Die angeordneten Fusionen haben tiefer gehende Konsequenzen. Die aus einem Zusammenschluss hervorgegangene Pfarre muss als Rechtsnachfolger nicht nur die Vermögen, sondern auch die Angestellten und Arbeitsverträge der früher selbstständigen Gemeinden übernehmen. Sie wird aber nur einen Pfarrer haben. Die übrigen Priester werden zu Vikaren, sofern sie in der Gemeinde bleiben.
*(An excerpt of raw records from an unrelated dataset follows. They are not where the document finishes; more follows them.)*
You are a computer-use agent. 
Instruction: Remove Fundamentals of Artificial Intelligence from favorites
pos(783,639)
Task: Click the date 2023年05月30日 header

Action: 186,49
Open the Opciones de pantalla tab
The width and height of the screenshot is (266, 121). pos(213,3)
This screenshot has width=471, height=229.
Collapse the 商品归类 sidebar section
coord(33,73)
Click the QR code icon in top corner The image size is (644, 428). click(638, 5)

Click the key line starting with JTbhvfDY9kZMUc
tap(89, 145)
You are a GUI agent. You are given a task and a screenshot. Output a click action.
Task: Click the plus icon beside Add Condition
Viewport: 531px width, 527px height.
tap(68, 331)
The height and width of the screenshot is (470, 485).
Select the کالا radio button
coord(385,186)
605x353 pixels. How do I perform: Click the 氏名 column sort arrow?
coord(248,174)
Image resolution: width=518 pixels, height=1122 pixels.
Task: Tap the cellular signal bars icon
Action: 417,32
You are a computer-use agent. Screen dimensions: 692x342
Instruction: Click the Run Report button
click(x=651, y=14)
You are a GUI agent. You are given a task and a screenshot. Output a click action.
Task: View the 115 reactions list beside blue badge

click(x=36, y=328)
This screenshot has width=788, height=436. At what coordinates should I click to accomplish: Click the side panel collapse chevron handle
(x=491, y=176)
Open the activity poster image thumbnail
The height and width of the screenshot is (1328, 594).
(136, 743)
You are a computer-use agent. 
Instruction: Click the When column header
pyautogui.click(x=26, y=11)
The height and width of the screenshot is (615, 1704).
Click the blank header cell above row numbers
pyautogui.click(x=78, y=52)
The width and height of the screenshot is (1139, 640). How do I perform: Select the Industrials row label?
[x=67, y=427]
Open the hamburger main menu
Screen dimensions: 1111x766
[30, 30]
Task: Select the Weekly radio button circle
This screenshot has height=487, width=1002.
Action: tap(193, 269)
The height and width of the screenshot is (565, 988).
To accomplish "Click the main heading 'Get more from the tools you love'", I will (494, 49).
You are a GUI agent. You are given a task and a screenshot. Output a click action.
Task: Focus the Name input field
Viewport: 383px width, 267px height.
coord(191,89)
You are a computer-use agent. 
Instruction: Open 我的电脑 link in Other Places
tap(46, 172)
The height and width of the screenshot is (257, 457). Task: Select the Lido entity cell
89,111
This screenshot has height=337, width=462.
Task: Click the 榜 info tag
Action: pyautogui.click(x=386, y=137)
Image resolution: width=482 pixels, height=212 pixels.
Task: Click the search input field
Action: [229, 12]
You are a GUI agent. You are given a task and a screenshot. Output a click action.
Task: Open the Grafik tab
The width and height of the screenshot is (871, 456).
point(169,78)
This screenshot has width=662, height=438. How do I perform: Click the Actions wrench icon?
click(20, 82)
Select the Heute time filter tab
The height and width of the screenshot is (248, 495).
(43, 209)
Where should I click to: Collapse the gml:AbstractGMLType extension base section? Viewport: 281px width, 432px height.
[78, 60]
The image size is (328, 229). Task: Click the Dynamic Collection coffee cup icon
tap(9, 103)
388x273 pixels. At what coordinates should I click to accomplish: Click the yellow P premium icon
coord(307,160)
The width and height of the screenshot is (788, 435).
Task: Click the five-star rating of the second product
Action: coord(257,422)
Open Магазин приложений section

Im Fusionsprozess hat Heinrich Mussinghoff stets das letzte Wort. Doch das erste sollen die Gremien und engagierten Katholiken der betroffenen Pfarren haben. Sie sollen beispielsweise den Modus der Fusion und den Namen der neuen Pfarre vorschlagen und auch ein Konzept für die seelsorgerische und gemeindliche Arbeit. Dass dabei aus Finanzgründen umgehend liebgewordene Einrichtungen oder gar Kirchen geschlossen werden, hält Damblon für unwahrscheinlich. "Ich kann keinem raten, gleich ans große Schlachten zu gehen", sagt er. "Wegen der großen emotionalen Betroffenheit ist es sinnvoll, in den ehemaligen Gemeinden möglichst viel an Einrichtungen, Verantwortung und Profil zu erhalten."

Geraten sich die zu fusionierenden Gemeinden in die Haare, soll Bernd Wolters schlichten. Der Bistumsmitarbeiter soll als Moderator, unterstützt von zehn Mitarbeitern der Gemeindeberatung des Bistums, die Fusionen begleiten. Über seine Aufgabe macht er sich keine Illusionen: "Mein Hauptjob wird sein, Misstrauen in vertrauensvolle Zusammenarbeit zu verwandeln."